While deploying a modernist approach to songcraft and instrumentation, thematically, Kraftwerk was far removed from the robotic aesthetic that’d define them. But it wedded them to Germany’s cultural history around The Third Reich’s blight, in love with Bauhaus’ dynamic functionality during the Weimar era and jumping to Karlheinz Stockhausen’s seminal musique concrète academia inspiring West Germany’s music schools and campuses.
Born after Nazi Germany’s collapse, Kraftwerk’s conceptual explorations looked to the past to forge a new identity, immersing themselves in the Volksempfänger home radio for 1975’s Radio-Activity as a wry vehicle exploring the mass-media nostalgia of many German adults at the time, suffused with motifs of radiation and nuclear decay.
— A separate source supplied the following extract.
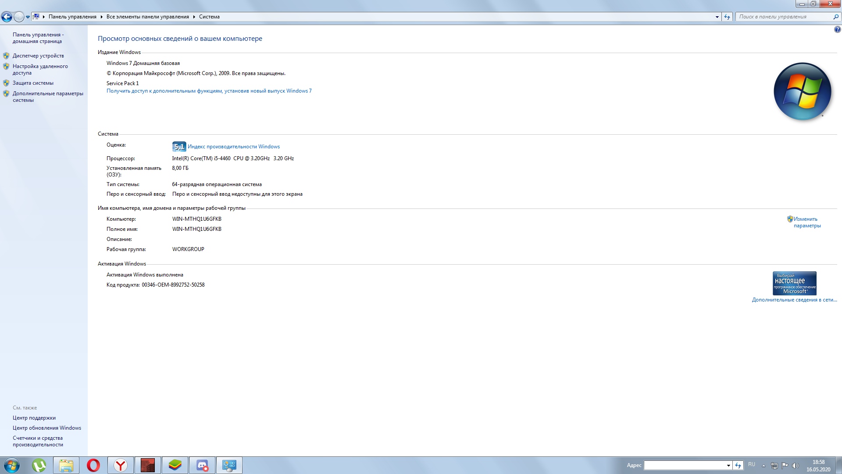
Task: Open Диспетчер устройств from sidebar
Action: coord(38,55)
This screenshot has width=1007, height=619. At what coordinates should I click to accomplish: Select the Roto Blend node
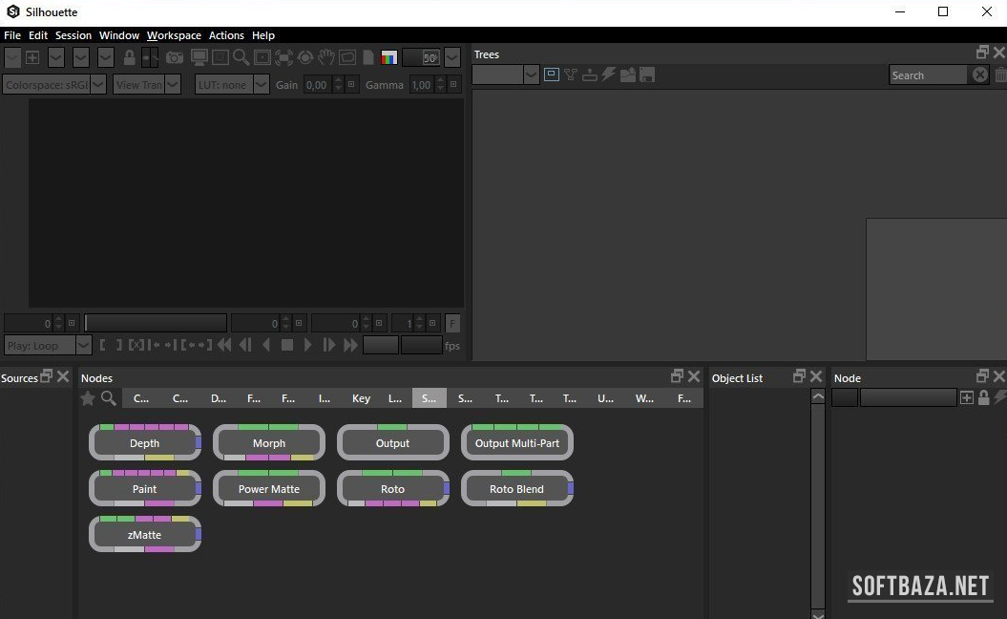(x=516, y=489)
While their success was slowly picking up, they remained a cult band and, even for a moment, were tagged with the one-hit wonder tag by the music press. Ever the restless creative, David Bowie had been keenly paying attention, enamoured with Kraftwerk’s fierce, European identity and electronic arrangements as well as the broader West German krautrock underground populated by the likes of Neu!, Faust, Can, and Cluster. Amid a cocaine blitz in Los Angeles, Bowie lifted elements of mechanised electronics for 1976’s Station to Station, the title track and ‘TVC5’ offering synth-coated pointers to the creative and geographic realm his intuitions were pulled to.
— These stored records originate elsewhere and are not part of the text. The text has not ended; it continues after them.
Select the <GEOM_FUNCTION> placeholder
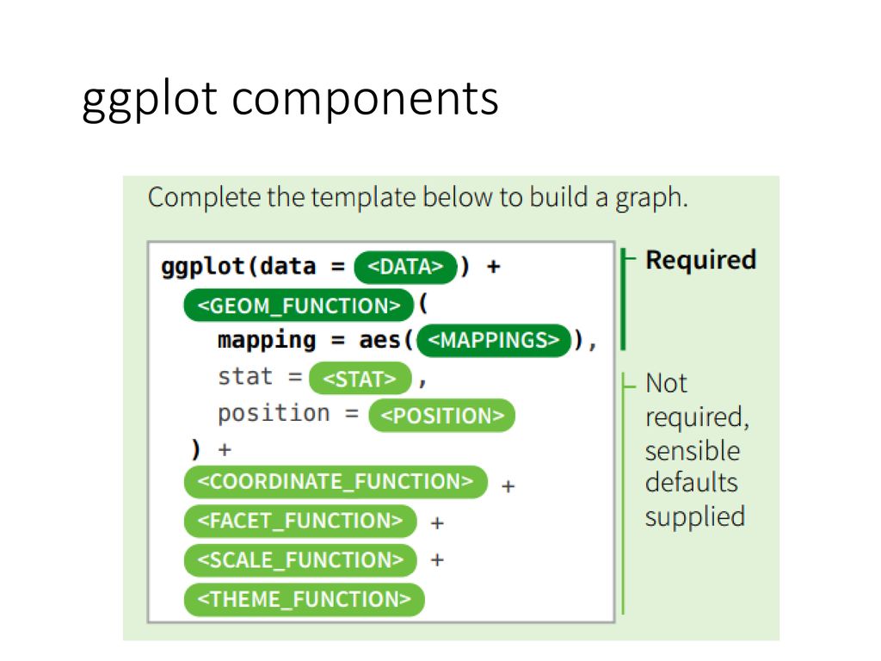This screenshot has height=661, width=881. pyautogui.click(x=299, y=306)
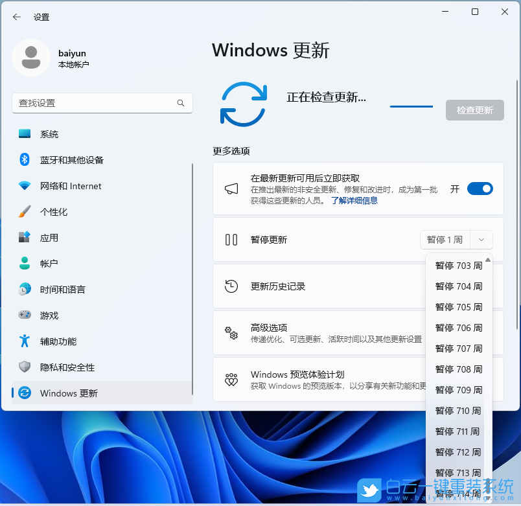Choose 暂停 710 周 in the pause list
Viewport: 521px width, 506px height.
(458, 411)
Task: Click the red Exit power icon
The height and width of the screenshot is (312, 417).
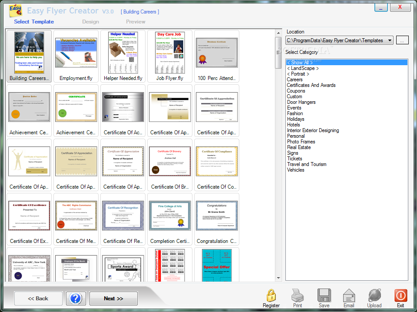Action: click(400, 295)
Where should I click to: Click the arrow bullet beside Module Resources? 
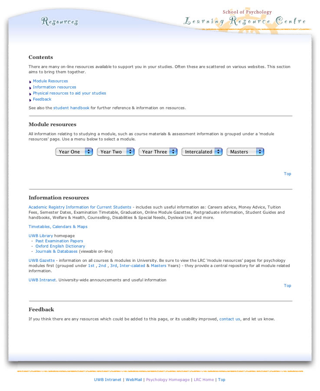tap(30, 81)
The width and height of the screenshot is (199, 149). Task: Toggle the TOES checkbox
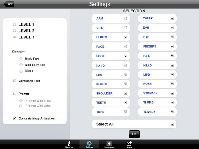tap(125, 112)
Shortly before the band entered Düsseldorf’s Kling Klang studio to cut their sixth album, Hütter and Florian Schneider had met Bowie and his Berlin comrade Iggy Pop during the ‘Starman’s’ 1976 Isolar Tour and then again a month later at a Paris after-party. Appreciating Bowie’s public appraisal of Kraftwerk and the mainstream attention his extolling had brought them, the electronic quartet sought to namecheck the two in 1977’s Mittleuropa magnum opus, Trans-Europe Express.
A love letter to the continental railway service that served as an optimistic gateway to their beloved European landscape, Hütter and co-writer Emil Schult dropped a cameo of their celebrity fans in the title-track centrepiece’s lyrical transit: “From station to station, back to Düsseldorf City / Meet Iggy Pop and David Bowie”.
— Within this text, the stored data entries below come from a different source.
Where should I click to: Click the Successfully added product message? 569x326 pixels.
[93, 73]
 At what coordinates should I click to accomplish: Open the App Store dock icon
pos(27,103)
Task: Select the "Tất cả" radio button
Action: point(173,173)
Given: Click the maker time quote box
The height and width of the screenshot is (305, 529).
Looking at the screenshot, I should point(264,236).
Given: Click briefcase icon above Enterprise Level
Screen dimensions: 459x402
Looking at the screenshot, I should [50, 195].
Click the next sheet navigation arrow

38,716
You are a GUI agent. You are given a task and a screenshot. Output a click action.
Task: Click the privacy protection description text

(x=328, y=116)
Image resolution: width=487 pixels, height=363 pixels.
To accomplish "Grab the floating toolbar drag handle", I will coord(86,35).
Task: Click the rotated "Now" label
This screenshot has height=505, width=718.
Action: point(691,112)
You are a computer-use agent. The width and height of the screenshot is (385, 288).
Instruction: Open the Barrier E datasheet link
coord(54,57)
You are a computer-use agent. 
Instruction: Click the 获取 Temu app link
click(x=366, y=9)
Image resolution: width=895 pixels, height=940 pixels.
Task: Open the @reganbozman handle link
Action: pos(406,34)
While never imitating Kraftwerk’s sonic austerity and minimal constructivism, Bowie took a huge creative pointer from their eschewing of America’s musical foundations and similarly embraced a series of albums with Brian Eno and Tony Visconti that sought to shake off rock conventions, an ethos poured into his production efforts for Iggy Pop’s The Idiot during the same detox years in Berlin.
Bowie would offer a nod to the synth stalwarts on 1977’s Heroes, titling the predominantly instrumental piece that opens the record’s second side, ‘V-2 Schneider’, in honour of Kraftwerk’s key founding member.